Jonathan Harris said a gradual increase in swap rates could lead to mortgage rate rises.
He said: "We will continue to enjoy historically low mortgage rates but they will still increase because the markets where lenders buy money in from the rates are gradually increasing and so the cost of money for the lenders is more expensive and they will have to pass that on to the consumer."
Mark Carney said the increased speculation about interest rate rises was a "welcome sign that the economy is returning to normal".
The Governor said the time for a rate rise was "drawing closer" but any decision would be "data dependent".
He said: "The exact timing of the first move cannot be predicted in advance."
Mark Carney, the Governor of the Bank of England, told a news conference that when rate rises do occur they will be "limited and gradual".

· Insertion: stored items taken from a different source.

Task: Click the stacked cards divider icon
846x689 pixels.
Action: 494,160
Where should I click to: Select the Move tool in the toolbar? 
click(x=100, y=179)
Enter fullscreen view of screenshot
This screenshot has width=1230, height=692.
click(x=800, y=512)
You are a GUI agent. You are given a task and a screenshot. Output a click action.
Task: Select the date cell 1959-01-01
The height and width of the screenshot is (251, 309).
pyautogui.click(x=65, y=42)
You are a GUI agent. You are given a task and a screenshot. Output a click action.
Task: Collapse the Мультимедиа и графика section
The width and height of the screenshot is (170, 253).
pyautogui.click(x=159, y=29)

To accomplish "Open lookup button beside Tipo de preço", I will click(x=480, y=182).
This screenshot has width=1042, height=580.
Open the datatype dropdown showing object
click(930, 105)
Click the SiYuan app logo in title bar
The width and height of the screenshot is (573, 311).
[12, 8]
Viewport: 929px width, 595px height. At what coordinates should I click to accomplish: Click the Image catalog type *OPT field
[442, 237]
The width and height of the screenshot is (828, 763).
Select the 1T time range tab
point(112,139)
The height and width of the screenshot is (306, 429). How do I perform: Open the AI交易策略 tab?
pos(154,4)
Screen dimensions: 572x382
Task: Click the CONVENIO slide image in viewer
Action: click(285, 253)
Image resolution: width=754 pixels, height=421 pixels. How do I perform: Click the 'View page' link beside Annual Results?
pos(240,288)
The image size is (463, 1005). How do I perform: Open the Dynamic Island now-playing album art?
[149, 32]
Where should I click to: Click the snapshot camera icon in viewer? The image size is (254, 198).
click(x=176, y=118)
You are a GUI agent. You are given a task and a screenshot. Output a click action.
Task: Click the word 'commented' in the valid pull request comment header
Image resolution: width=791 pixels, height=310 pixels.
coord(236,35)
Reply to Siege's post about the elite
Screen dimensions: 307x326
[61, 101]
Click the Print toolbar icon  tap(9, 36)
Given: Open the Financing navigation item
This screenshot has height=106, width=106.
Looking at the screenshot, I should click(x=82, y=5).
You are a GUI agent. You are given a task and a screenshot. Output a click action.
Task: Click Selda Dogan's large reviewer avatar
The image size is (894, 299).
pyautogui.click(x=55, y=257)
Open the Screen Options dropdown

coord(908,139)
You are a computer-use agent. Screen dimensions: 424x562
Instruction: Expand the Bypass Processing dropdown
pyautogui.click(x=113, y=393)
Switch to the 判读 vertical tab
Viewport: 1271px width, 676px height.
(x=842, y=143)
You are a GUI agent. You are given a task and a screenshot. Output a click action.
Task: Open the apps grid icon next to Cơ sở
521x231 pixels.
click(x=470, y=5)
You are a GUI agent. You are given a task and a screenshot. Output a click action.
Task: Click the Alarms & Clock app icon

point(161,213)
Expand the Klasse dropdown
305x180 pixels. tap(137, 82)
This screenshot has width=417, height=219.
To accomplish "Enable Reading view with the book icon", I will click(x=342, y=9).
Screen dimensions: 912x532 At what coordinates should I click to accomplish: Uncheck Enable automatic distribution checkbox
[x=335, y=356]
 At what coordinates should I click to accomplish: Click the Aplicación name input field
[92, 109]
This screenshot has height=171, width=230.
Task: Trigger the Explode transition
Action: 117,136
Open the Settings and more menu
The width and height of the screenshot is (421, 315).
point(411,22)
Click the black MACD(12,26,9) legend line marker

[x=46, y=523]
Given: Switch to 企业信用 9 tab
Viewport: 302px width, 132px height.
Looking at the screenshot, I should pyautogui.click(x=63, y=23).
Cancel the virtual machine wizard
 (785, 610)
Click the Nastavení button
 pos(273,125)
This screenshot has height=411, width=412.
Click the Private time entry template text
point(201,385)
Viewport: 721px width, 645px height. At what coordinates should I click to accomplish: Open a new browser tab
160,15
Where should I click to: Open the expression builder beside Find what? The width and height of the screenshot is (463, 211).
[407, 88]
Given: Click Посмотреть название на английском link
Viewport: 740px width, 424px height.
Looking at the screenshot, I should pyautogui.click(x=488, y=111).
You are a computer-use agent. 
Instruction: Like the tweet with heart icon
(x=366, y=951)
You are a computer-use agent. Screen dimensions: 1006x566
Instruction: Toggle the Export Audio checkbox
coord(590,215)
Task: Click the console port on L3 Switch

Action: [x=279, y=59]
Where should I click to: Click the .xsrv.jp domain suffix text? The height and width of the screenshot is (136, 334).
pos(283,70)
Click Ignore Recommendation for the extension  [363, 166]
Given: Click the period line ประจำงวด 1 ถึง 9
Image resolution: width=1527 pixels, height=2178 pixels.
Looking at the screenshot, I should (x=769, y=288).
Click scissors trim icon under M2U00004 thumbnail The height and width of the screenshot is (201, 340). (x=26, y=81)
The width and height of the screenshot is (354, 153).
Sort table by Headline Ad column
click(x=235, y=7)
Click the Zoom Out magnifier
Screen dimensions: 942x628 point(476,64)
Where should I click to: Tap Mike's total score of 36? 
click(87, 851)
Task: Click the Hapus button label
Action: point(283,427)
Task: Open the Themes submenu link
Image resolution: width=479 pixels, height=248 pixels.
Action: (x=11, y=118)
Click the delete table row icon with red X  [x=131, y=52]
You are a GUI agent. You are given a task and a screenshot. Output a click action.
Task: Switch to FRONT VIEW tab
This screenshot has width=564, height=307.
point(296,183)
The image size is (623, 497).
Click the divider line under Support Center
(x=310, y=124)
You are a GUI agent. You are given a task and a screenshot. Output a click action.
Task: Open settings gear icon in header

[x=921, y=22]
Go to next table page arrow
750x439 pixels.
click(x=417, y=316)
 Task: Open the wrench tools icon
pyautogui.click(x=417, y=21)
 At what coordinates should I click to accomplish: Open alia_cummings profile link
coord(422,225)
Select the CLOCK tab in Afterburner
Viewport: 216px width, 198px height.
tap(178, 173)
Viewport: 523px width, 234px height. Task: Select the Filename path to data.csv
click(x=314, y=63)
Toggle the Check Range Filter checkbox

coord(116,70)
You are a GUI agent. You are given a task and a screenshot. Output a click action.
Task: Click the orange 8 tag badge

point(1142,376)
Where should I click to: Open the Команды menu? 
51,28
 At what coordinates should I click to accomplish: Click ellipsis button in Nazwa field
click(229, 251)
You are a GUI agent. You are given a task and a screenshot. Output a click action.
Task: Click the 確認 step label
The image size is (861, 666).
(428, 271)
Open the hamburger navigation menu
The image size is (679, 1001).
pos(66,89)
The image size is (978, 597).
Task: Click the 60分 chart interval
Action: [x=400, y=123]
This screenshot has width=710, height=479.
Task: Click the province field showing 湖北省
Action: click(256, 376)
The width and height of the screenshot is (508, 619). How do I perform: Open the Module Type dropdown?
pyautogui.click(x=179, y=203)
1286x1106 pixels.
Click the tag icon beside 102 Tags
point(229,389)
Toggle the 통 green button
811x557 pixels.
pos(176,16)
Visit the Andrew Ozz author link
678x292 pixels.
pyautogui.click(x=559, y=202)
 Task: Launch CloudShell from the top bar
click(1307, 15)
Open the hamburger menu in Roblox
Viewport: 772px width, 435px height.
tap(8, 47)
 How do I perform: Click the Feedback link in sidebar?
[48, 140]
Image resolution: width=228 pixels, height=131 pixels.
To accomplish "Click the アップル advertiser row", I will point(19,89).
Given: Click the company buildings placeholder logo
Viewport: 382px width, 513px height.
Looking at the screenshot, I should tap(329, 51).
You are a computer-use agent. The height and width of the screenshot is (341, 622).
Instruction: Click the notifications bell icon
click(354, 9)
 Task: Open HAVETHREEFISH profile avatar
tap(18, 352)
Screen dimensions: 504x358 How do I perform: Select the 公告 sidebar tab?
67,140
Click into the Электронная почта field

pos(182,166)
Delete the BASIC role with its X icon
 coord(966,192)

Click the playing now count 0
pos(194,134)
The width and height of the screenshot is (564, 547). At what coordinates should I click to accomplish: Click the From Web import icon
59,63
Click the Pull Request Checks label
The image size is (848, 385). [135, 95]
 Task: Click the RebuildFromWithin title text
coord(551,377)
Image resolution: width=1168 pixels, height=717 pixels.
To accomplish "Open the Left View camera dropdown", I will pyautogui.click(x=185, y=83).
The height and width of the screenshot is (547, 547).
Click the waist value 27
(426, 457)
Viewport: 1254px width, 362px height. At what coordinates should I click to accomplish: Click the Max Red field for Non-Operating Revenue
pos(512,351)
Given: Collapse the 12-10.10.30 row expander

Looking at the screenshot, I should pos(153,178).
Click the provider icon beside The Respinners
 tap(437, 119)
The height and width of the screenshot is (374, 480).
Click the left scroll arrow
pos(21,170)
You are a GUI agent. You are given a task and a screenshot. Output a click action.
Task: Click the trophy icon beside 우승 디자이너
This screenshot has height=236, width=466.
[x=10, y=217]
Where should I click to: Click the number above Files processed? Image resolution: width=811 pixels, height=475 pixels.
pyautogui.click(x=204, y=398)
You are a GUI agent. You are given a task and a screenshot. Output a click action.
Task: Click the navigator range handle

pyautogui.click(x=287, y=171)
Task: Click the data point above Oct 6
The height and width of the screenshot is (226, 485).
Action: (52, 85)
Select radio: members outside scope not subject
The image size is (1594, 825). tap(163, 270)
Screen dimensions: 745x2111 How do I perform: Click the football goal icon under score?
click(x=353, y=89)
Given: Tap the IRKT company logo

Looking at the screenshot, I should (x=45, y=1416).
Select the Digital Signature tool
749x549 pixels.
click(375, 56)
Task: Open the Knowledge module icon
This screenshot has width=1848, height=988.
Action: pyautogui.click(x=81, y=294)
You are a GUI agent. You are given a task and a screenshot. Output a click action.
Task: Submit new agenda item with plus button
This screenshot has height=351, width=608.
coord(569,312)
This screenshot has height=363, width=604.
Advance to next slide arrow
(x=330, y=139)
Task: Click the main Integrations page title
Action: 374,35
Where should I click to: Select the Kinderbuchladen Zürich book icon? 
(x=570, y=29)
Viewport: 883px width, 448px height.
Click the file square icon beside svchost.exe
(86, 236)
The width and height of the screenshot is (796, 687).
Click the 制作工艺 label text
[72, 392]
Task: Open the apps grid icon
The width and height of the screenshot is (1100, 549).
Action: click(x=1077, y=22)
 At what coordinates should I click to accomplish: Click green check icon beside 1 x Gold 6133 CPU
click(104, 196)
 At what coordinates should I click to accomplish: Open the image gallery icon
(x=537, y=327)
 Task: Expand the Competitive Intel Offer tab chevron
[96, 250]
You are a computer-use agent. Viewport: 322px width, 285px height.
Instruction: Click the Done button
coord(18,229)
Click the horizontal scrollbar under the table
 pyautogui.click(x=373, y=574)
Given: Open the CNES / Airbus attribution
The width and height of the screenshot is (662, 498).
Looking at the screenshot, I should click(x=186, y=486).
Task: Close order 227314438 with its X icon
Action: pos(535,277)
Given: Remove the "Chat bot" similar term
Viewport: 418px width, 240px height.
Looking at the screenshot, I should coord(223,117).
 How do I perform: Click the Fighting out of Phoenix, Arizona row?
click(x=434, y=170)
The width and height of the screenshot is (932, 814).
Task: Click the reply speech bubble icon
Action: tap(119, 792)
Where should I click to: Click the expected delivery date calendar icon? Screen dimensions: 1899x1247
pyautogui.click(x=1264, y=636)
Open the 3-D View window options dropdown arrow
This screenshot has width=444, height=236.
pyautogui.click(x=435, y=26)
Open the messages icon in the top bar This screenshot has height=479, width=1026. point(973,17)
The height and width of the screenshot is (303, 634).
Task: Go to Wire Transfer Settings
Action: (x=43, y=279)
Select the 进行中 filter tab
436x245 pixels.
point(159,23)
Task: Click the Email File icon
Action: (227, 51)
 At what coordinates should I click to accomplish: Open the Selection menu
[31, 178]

The Bank of England forecasts inflation will hover around zero for the next few months, with the potential for again turning negative as it did briefly earlier this year.
This reduces the need to hike interest rates now to keep inflation from overshooting its 2% target, although one member of the Monetary Policy Committee, Ian McCafferty, voted to increase rates by 0.25% to 0.75%.
Today's report could dampen expectations that a rate hike could come as soon as the end of this year.
The Bank of England has left interest rates on hold at 0.5% today.
The Monetary Policy Committee voted 8-1 to keep the rate frozen, its first split decision this year.
The Bank also announced it has upgraded its outlook for UK economic growth this year from 2.5% to 2.8%.